I've detailed a size estimate at the end.

  1. $Pr^L$ has small limits and colimits.

They are easy to compute: in both $Pr^L$ and $Pr^R$, small limits are computed at the level of underlying categories.

  1. $Pr^L$ is built from the presentable categories $Pr^L_\kappa \simeq \kappa-Cocts$ in the following manner.[3]

We have a large chain of presentable categories $Pr^L_\kappa$, and $Pr^L$ is the colimit. The linking functors $Pr^L_\kappa \to Pr^L_\mu$ are left adjoints, so preserve colimits, since the corresponding functor $\kappa-Cocts \to \mu-Cocts$ is given by $Ind_\kappa^\mu$, the free completion under $\mu$-small, $\kappa$-filtered colimits, which is left adjoint to the forgetful functor. Here $\kappa-Cocts$ is the category of small categories with $\kappa$-small colimits and functors that preserve them.

  1. Generation properties.

One kind-of surprising consequence of this is that $Pr^L_\kappa$ is closed under small colimits in $Pr^L$ (not being a full subcategory, it is certianly not coreflective). In particular, $Pr^L$ is not generated under small colimits by any small subcategory. For example, even though every small category is a colimit of copies of the walking arrow category $[2]$, it's not the case that every object of $Pr^L$ is a colimit of copies of $Set^{[2]}$. (oops -- This doesn't rule out that it might be generated by a small set of objects, viewed as a (large) full subcategory!) On the other hand, each object $C$ of $Pr^L$ is a localization of a presheaf category $Psh(C_0) \in Pr^L_0$, and is in fact the geometric realization of a simplicial object $C_\bullet$ where each $C_n\in Pr^L_0$ is a presheaf category (but the simplicial maps are only in $Pr^L_\kappa$ where $\kappa$ is the presentability rank of $C$). For that matter, $Set^{[2]}$ is a strong generator in $Pr^L$ (i.e. the functor $Pr^L(Set^{[2]},-)$ reflects equivalences). These are weaker senses in which $Pr^L$ is "small-generated".

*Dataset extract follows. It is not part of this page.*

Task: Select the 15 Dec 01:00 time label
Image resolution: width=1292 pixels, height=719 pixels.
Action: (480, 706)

I'm not sure about the dual properties. Classically, $Pr^L_\kappa$ is closed in $Pr^L$ under $\kappa$-small PIE limits. And an arbitrary product of objects of $Pr^L_\kappa$ is again in $Pr^L_\kappa$, but if $(F_\alpha : C \to D_\alpha)$ is a family of functors in $Pr^L_\kappa$, the induced functor $C \to \Pi_\alpha D_\alpha$ typically is not in $Pr^L_\kappa$. So $Pr^L_\kappa$ is not closed in $Pr^L$ under small limits. It's possible that $Pr^L$ is generated by, say, $Pr^L_\omega$ under small limits -- I'm not sure. I think at least that $Pr^L_0$ is closed under small limits, though.

  1. $Pr^L$ has localizations with respect to sets of morphisms.

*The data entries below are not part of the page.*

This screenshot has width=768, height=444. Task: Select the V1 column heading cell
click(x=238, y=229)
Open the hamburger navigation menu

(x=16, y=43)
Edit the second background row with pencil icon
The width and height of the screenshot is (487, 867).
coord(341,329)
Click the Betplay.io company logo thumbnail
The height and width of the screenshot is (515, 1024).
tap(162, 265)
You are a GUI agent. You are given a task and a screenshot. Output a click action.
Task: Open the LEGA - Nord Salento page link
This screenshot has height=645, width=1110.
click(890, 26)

Let $S$ be a set of morphisms, and let $\kappa$ be large enough so that all $S$ are between objects of $Pr^L_\kappa$. Then for each $\mu \geq \kappa$, we may localize $Pr^L_\mu$ at $S$ because $Pr^L_\mu$ is presentable. These localizations cohere: to see this, it suffices to check that if $X$ is local in $Pr^L_\mu$ with respect to $A \to B$, then $X$ is still local in $Pr^L_\nu$ with respect to $A \to B$ for $\nu \geq \mu$. This is not hard to see: it follows from the fact that every functor in $Pr^L_\nu$ from $A$ to $X$ or $B$ to $X$ is a colimit of functors in $Pr^L_\mu$.

  1. It's not clear to me if there's a slick characterization of those localizations which arise from localizing at a set of maps.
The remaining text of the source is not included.